Jakob Buksti, the transport minister, says an interview: "We have to integrate by preventing ghettos, arranged marriages, young women forced to marry men back home. We have to tighten rules on refugees and bringing relatives."
Across Europe, such political messages are garnering votes. But they appear to ignore two basic questions about integration: On what terms should it happen, and how can it occur when subtle barriers are constantly erected?
Arranged marriages are an easy target of attack. Safter Cinar, the head of an association of Berlin's 130,000 Turks, says such unions remain "the basic culture, the usual pattern." But he adds, "Western governments portray this all as coercion, but that is not so, or rarely so."

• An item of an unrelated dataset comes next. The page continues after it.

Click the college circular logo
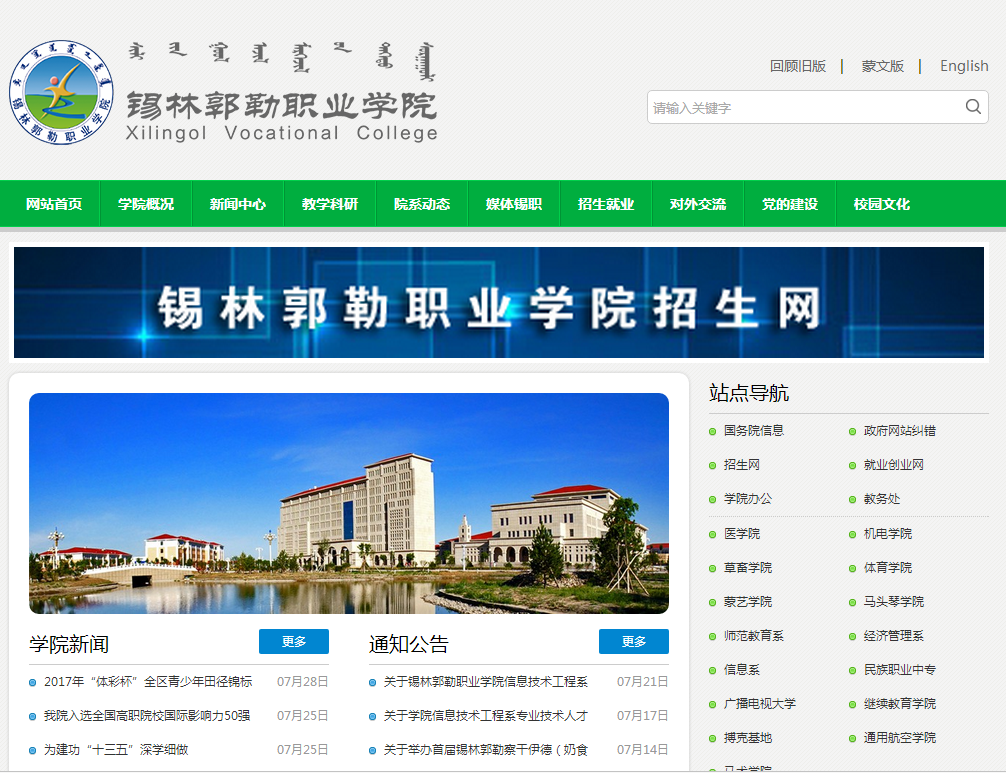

The real issue, it seems, is that these marriages bring in new immigrants. But then Europe, many say, needs immigrants — 75 million over the next 50 years by some government estimates — to compensate for its aging population. And Fortress Europe is surrounded by people clamoring to get in.

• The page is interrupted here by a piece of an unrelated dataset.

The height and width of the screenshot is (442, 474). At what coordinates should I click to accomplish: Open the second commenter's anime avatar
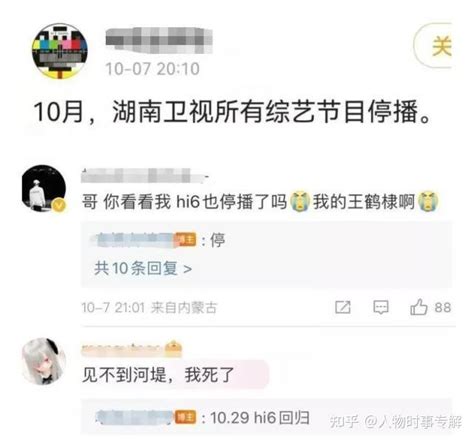coord(44,361)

Back in Kizilcakisla, for instance, the exodus continues. Bekir Siltas, Sorgul's brother-in-law, says all the young villagers leave. "Most people try to find a way to marry their children to someone already in Germany, or Denmark or Holland," he said. "The first choice is get them out to Europe. There is no money here."
Sorgul has already found a new husband in a nearby village through an arranged marriage. He has not yet secured Danish residency papers, so the couple lives apart. Sorgul, who has begun to learn Danish and found a job sorting mail at the post office, warily voices hope that her new husband will allow her to continue working.

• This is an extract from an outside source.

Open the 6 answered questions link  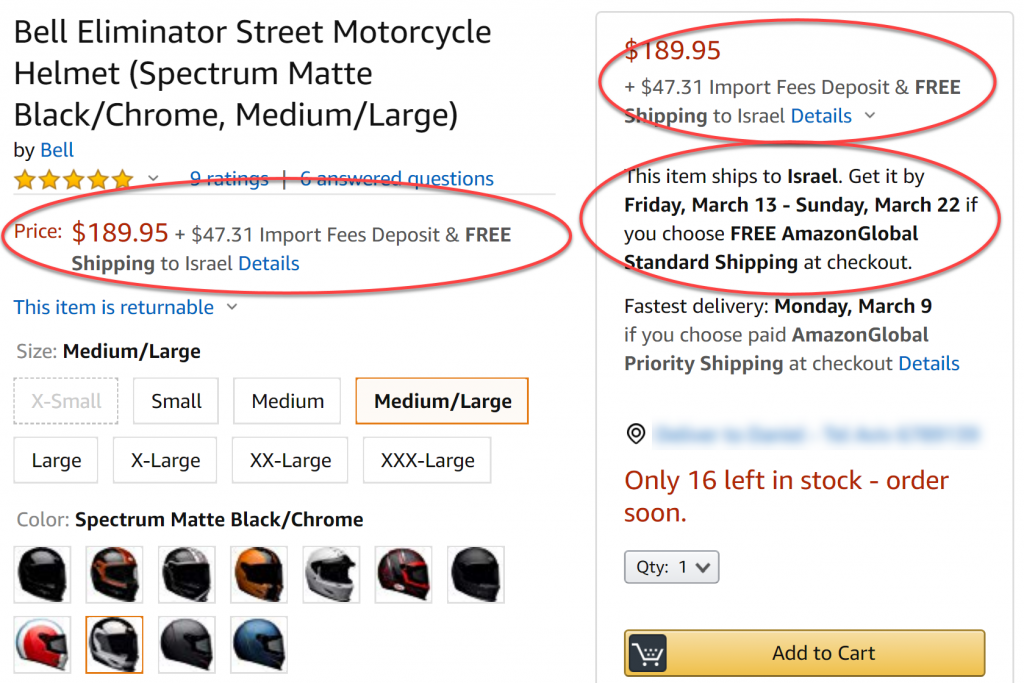(397, 179)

As for Bunyamin and Fatma, the star- crossed couple, their passion is now spiced with the occasional argument. "I guess Romeo and Juliet are what they are because they never did get each other," Fatma observes. "We got each other, and now we can argue about who does the dishes and who feeds the cat."
He says you need to be realistic. She says you have to dream. He says the Danes have some history they can be proud of. She says they have none. He says he wants to stay in Denmark. She says she wants to leave because in Turkey, she would be "invisible."
For now, they will remain, Turks in Denmark with Danish passports, in-between people. With them is Bunyamin's son, the now 12-year-old Alattin Simsek, a Danish citizen, fluent in Turkish and Danish, proficient in English, and already a computer whiz.
The boy, two generations removed from Ali Simsek and three decades on from his grandfather's pioneering three-day train journey from Anatolia to Aarhus, has created his own Pokemon Web site. The site has already attracted 12,000 visitors; their culture is global, their nationalities unknown.